The operating agreement established between partners outlines what percentage of the company each person owns. In addition, there is an outline of what each must contribute in order to own that percentage. This may include aspects of the business such as money, equipment and work performed.
But the agreement goes further than that. It should outline a detailed description of "sweat equity." The agreement should outline in detail, the following aspects of the business:
1. Job description of the equity partner. This part of the agreement is to outline the job description of the sweat equity partner including their duties and milestones. It should include a statement outlining whether ownership vests immediately and is paid for by work, or whether it is earned and is thus vested over time.
2. Type of management. The type of management must be defined in the agreement. What are the limitations on authority? Will it be members or manager, unanimous consent or ordinary course of business?
3. Buy-sell agreement. The buy-sell agreement outlines the price and terms that would apply in the event of a partnership buy-out. This agreement is essentially a business "prenuptial."
What happens without a buy-sell agreement?
Failing to draw up this agreement during the initial stages of your business could mean you end up in a business "divorce" if you and your business partner decide to split up. This means you will have to negotiate, probably hire a lawyer and enter many months of costly litigation. In fact, business divorce can be one of the most costly and time consuming types of litigation.
Without these documents, you could end up arguing over the business for years. In some cases there is a hostile takeover of the company and one partner gets locked out. This is the type of situation where you will want the help of a firm that can draft a demand letter from hell to get the other party to bring a lawyer on board for negotiation.
A detailed operating agreement can help you bypass this potentially messy and expensive experience.
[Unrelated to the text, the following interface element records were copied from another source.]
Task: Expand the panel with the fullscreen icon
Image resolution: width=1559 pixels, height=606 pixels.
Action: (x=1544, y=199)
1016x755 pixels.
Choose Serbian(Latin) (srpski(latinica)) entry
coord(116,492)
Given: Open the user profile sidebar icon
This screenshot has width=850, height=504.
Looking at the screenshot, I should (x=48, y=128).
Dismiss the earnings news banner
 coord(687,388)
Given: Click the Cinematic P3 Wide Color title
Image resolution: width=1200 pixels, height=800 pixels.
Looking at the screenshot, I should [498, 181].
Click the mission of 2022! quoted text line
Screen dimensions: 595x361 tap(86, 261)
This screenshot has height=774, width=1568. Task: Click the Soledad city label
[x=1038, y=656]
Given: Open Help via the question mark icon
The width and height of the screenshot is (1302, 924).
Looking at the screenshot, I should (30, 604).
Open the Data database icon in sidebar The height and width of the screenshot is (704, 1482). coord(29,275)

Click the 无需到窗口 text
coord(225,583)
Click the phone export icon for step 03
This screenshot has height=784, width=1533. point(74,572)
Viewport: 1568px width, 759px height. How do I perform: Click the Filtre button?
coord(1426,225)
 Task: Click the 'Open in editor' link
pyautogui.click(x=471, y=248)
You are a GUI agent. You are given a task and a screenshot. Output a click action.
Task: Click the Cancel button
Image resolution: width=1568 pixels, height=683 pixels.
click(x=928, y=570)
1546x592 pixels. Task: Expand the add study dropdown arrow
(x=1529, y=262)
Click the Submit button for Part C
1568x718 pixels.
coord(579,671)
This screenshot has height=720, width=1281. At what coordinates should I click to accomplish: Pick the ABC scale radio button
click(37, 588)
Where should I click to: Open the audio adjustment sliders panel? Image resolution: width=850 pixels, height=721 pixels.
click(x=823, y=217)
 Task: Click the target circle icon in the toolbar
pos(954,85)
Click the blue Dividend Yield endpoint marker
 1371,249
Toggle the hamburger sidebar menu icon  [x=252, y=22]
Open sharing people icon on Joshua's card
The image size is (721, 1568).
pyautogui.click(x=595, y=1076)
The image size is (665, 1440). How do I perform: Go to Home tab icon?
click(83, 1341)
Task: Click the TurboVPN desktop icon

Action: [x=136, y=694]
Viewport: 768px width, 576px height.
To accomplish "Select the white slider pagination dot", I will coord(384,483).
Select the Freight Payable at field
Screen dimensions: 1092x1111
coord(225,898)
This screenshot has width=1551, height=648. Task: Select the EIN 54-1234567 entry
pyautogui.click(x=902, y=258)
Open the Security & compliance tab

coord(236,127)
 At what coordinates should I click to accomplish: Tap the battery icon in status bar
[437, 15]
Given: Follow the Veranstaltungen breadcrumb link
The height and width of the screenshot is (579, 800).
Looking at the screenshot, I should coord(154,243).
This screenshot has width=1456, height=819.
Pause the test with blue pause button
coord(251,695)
Choose your business partners wisely
Like any relationship, the partner you choose will affect its success. Money is not the only consideration—agreeing on a common vision and being compatible are just as important. It's worth noting that hard work might not be enough to generate a livable income off of your business, but you should expect to work hard in any case, unless you are a passive investor and it has been documented.
Treat this relationship like it is just as important as any of the others in your life. Meet with an attorney to set up the proper organizational situation for your business, such as a corporation, Sub S or LLC and be sure to draw up an Operating Agreement as well as a Buy-Sell Agreement. Consider additional factors like what will happen in the event of death, divorce or departure on the business.
Adding alternative dispute resolution to the agreement will help you avoid the risks of litigation in the event of a business split. Treating your business partnership as a relationship from the beginning will help you run it smoothly in any situation.